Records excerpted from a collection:
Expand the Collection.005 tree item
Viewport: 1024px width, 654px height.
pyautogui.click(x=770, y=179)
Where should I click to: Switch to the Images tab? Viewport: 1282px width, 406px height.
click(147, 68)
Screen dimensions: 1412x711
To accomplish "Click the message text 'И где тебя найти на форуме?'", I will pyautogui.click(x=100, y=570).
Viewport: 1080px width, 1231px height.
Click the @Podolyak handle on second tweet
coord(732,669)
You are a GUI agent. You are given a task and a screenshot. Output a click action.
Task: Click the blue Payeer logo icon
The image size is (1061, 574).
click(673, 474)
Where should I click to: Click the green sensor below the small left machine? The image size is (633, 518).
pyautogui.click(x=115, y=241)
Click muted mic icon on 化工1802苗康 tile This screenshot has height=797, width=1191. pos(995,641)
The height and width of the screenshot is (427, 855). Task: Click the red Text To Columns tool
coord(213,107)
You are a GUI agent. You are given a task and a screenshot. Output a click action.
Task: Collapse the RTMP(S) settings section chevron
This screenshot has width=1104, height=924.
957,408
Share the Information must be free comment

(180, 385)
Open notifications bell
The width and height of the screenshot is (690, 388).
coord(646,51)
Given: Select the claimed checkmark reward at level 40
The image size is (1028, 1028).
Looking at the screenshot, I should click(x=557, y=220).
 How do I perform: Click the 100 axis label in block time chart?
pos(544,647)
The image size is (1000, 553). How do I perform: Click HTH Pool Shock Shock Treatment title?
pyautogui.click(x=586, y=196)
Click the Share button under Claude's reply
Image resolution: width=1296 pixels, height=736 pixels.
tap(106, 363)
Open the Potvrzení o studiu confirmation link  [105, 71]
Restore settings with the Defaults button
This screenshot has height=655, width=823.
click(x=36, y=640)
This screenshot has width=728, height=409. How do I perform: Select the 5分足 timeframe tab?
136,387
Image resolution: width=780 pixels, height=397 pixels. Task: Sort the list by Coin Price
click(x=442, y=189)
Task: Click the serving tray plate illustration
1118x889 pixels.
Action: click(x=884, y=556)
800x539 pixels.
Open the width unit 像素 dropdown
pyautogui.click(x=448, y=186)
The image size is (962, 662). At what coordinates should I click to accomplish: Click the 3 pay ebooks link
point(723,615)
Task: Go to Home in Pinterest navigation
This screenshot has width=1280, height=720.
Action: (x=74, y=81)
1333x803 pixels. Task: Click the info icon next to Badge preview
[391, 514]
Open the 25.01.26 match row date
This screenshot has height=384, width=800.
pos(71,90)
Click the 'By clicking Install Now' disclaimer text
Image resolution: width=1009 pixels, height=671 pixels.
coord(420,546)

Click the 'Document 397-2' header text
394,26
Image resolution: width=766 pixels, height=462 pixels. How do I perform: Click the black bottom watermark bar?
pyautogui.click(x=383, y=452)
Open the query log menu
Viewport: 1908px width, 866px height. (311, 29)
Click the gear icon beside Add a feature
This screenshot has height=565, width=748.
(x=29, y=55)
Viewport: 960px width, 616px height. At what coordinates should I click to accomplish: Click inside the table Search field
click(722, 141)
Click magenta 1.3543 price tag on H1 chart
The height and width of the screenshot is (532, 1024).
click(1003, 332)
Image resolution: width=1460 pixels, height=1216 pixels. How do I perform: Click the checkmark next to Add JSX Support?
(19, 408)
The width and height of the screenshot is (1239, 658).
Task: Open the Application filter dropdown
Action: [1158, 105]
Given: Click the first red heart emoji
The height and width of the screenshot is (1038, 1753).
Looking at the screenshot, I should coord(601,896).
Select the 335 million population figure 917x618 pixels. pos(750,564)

PROBLEM REQUIREMENTS:
Here the job is to restate all of the data word for word.

EXERCISE RESULT:
Expand the Collection.005 tree item
Viewport: 1024px width, 654px height.
pyautogui.click(x=770, y=179)
Where should I click to: Switch to the Images tab? Viewport: 1282px width, 406px height.
click(147, 68)
Screen dimensions: 1412x711
To accomplish "Click the message text 'И где тебя найти на форуме?'", I will pyautogui.click(x=100, y=570).
Viewport: 1080px width, 1231px height.
Click the @Podolyak handle on second tweet
coord(732,669)
You are a GUI agent. You are given a task and a screenshot. Output a click action.
Task: Click the blue Payeer logo icon
The image size is (1061, 574).
click(673, 474)
Where should I click to: Click the green sensor below the small left machine? The image size is (633, 518).
pyautogui.click(x=115, y=241)
Click muted mic icon on 化工1802苗康 tile This screenshot has height=797, width=1191. pos(995,641)
The height and width of the screenshot is (427, 855). Task: Click the red Text To Columns tool
coord(213,107)
You are a GUI agent. You are given a task and a screenshot. Output a click action.
Task: Collapse the RTMP(S) settings section chevron
This screenshot has width=1104, height=924.
957,408
Share the Information must be free comment

(180, 385)
Open notifications bell
The width and height of the screenshot is (690, 388).
coord(646,51)
Given: Select the claimed checkmark reward at level 40
The image size is (1028, 1028).
Looking at the screenshot, I should click(x=557, y=220).
 How do I perform: Click the 100 axis label in block time chart?
pos(544,647)
The image size is (1000, 553). How do I perform: Click HTH Pool Shock Shock Treatment title?
pyautogui.click(x=586, y=196)
Click the Share button under Claude's reply
Image resolution: width=1296 pixels, height=736 pixels.
tap(106, 363)
Open the Potvrzení o studiu confirmation link  [105, 71]
Restore settings with the Defaults button
This screenshot has height=655, width=823.
click(x=36, y=640)
This screenshot has width=728, height=409. How do I perform: Select the 5分足 timeframe tab?
136,387
Image resolution: width=780 pixels, height=397 pixels. Task: Sort the list by Coin Price
click(x=442, y=189)
Task: Click the serving tray plate illustration
1118x889 pixels.
Action: click(x=884, y=556)
800x539 pixels.
Open the width unit 像素 dropdown
pyautogui.click(x=448, y=186)
The image size is (962, 662). At what coordinates should I click to accomplish: Click the 3 pay ebooks link
point(723,615)
Task: Go to Home in Pinterest navigation
This screenshot has width=1280, height=720.
Action: (x=74, y=81)
1333x803 pixels. Task: Click the info icon next to Badge preview
[391, 514]
Open the 25.01.26 match row date
This screenshot has height=384, width=800.
pos(71,90)
Click the 'By clicking Install Now' disclaimer text
Image resolution: width=1009 pixels, height=671 pixels.
coord(420,546)

Click the 'Document 397-2' header text
394,26
Image resolution: width=766 pixels, height=462 pixels. How do I perform: Click the black bottom watermark bar?
pyautogui.click(x=383, y=452)
Open the query log menu
Viewport: 1908px width, 866px height. (311, 29)
Click the gear icon beside Add a feature
This screenshot has height=565, width=748.
(x=29, y=55)
Viewport: 960px width, 616px height. At what coordinates should I click to accomplish: Click inside the table Search field
click(722, 141)
Click magenta 1.3543 price tag on H1 chart
The height and width of the screenshot is (532, 1024).
click(1003, 332)
Image resolution: width=1460 pixels, height=1216 pixels. How do I perform: Click the checkmark next to Add JSX Support?
(19, 408)
The width and height of the screenshot is (1239, 658).
Task: Open the Application filter dropdown
Action: [1158, 105]
Given: Click the first red heart emoji
The height and width of the screenshot is (1038, 1753).
Looking at the screenshot, I should coord(601,896).
Select the 335 million population figure 917x618 pixels. pos(750,564)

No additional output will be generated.